━━━━━ DATA SUPPLIED ━━━━━

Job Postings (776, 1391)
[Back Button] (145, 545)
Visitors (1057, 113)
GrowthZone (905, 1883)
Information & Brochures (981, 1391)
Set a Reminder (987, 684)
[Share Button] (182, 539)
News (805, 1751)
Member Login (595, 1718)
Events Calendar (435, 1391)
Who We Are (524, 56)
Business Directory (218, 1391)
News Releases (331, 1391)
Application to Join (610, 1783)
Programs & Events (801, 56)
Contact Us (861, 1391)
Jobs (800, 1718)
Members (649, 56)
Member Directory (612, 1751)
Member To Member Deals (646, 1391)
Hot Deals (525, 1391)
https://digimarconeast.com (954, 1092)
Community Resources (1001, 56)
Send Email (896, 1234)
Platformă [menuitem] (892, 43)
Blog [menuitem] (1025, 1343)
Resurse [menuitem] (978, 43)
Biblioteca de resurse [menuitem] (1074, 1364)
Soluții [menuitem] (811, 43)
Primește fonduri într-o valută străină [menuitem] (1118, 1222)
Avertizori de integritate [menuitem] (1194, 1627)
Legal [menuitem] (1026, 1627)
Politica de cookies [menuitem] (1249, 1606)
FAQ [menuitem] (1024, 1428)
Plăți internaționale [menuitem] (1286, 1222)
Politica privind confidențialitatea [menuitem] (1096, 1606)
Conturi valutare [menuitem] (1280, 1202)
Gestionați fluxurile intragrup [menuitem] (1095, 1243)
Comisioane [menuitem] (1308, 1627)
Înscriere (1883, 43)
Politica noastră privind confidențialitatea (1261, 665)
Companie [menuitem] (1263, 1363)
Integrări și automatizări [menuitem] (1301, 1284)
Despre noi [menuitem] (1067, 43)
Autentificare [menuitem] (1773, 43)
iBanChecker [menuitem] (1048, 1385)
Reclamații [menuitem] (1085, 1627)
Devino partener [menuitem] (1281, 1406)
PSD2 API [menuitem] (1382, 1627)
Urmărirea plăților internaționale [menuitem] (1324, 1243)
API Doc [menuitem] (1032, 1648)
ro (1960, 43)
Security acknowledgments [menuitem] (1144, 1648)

━━━━━

→ **WORK REQUEST**
Find "Politica" in the preceding records. Copy each line that holds it.

→ **ANSWER BOX**
Politica de cookies [menuitem] (1249, 1606)
Politica privind confidențialitatea [menuitem] (1096, 1606)
Politica noastră privind confidențialitatea (1261, 665)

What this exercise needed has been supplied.